PROBLEM STATEMENT | Two lines mark the range in the entries below: the one holding "Ostrov (693, 587)" and the one holding "Itálie (56, 1993)". Set down those two and all lines between them, exactly.

Stored records:
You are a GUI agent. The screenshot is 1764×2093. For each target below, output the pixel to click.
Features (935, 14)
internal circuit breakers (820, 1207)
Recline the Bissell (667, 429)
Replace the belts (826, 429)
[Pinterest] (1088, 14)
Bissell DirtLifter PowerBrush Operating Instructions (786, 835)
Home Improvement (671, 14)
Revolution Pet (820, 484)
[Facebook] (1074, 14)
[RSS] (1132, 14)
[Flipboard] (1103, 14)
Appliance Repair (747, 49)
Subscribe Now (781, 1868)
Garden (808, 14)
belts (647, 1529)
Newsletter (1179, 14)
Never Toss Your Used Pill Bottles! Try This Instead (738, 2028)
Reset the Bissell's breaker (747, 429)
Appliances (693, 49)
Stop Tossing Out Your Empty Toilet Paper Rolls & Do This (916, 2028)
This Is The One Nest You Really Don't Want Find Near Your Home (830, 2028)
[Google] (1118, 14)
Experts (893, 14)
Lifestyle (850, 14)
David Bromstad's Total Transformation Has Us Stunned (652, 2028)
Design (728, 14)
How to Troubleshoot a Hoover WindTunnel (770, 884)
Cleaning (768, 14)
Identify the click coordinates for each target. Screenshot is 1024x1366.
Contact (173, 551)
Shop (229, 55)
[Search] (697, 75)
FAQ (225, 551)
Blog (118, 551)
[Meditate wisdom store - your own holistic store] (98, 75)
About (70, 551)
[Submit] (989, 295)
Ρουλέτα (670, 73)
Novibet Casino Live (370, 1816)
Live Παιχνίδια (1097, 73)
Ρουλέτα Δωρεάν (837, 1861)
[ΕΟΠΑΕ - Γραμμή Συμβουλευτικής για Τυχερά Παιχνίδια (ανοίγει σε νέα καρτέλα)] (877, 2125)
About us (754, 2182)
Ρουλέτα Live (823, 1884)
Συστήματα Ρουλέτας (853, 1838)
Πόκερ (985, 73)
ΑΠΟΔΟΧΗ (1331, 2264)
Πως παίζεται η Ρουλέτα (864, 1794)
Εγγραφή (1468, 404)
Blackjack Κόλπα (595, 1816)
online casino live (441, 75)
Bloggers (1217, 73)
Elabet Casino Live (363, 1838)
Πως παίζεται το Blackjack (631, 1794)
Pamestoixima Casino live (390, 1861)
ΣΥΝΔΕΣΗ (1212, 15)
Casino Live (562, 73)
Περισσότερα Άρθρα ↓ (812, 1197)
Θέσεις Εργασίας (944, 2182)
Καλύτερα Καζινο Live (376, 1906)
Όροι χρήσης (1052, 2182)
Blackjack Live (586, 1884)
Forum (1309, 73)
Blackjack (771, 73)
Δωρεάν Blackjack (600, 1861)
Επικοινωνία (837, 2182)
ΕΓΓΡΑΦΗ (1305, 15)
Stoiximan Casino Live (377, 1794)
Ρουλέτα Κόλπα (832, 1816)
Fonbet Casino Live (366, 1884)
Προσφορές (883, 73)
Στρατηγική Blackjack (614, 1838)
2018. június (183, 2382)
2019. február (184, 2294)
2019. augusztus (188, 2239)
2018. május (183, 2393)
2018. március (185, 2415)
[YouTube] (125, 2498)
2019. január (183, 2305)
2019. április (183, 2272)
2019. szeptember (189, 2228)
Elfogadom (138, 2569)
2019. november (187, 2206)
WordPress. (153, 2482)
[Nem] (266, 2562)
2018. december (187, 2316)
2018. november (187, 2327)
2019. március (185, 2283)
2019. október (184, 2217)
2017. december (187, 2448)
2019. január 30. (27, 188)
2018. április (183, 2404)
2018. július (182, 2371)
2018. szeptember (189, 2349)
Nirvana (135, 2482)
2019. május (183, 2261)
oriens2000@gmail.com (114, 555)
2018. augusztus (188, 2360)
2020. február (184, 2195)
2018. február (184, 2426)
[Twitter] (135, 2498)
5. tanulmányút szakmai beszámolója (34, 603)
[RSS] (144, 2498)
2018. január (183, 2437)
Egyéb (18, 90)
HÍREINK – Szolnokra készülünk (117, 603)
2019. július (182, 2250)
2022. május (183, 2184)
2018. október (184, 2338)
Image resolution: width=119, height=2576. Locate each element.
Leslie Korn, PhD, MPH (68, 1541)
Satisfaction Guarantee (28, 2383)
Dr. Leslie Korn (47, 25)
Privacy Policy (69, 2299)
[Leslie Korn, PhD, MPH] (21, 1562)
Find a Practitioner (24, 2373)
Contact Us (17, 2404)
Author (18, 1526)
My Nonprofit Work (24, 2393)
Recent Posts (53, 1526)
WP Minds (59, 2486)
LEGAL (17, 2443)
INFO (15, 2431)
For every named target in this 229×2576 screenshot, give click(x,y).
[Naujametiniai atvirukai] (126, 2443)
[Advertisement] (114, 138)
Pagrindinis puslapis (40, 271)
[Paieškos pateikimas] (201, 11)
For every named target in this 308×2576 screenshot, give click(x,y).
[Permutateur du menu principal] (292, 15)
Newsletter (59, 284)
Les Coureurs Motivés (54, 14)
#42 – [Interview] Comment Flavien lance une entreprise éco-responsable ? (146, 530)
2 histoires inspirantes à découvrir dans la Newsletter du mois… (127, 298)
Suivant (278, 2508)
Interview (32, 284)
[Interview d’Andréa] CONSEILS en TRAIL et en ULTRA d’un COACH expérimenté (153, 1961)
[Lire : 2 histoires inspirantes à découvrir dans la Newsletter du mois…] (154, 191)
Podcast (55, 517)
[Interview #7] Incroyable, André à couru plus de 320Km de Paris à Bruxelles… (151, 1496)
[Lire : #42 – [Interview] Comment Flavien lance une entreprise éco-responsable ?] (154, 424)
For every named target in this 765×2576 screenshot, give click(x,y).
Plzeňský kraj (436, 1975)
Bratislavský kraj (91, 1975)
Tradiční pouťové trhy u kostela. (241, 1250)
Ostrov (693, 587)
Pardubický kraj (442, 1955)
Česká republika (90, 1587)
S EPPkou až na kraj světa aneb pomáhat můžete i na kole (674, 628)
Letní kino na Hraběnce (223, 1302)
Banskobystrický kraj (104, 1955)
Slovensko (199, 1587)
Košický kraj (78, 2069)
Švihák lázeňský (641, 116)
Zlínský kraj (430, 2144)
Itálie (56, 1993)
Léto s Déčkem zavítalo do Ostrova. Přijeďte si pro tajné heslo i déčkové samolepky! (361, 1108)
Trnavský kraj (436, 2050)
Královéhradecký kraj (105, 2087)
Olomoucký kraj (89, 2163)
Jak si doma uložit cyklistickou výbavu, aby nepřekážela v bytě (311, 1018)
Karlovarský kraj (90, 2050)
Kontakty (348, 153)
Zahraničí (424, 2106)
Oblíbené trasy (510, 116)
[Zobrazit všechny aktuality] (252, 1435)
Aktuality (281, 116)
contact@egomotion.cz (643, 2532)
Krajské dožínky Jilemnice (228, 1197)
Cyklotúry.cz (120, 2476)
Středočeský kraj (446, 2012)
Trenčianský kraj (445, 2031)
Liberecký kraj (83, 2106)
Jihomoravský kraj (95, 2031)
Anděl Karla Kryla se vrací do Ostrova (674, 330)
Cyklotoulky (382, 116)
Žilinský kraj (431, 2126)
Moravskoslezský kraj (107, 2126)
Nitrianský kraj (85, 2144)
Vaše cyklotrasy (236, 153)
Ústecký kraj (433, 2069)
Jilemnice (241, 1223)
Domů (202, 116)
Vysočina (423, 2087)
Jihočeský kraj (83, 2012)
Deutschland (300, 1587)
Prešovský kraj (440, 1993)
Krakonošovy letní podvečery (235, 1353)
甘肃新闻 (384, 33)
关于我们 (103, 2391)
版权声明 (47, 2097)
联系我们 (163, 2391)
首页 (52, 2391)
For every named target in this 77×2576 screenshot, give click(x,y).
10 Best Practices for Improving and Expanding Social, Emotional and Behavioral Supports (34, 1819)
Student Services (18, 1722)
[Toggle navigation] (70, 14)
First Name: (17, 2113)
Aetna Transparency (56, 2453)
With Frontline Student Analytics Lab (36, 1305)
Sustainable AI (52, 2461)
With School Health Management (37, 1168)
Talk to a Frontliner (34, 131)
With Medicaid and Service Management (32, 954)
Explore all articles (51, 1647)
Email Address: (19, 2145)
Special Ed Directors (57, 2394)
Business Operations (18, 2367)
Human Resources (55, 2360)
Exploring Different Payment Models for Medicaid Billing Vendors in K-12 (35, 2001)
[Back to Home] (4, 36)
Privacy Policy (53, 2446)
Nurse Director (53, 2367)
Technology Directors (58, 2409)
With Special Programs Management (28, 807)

ANSWER TO THIS PROBLEM |
Ostrov (693, 587)
Pardubický kraj (442, 1955)
Česká republika (90, 1587)
S EPPkou až na kraj světa aneb pomáhat můžete i na kole (674, 628)
Letní kino na Hraběnce (223, 1302)
Banskobystrický kraj (104, 1955)
Slovensko (199, 1587)
Košický kraj (78, 2069)
Švihák lázeňský (641, 116)
Zlínský kraj (430, 2144)
Itálie (56, 1993)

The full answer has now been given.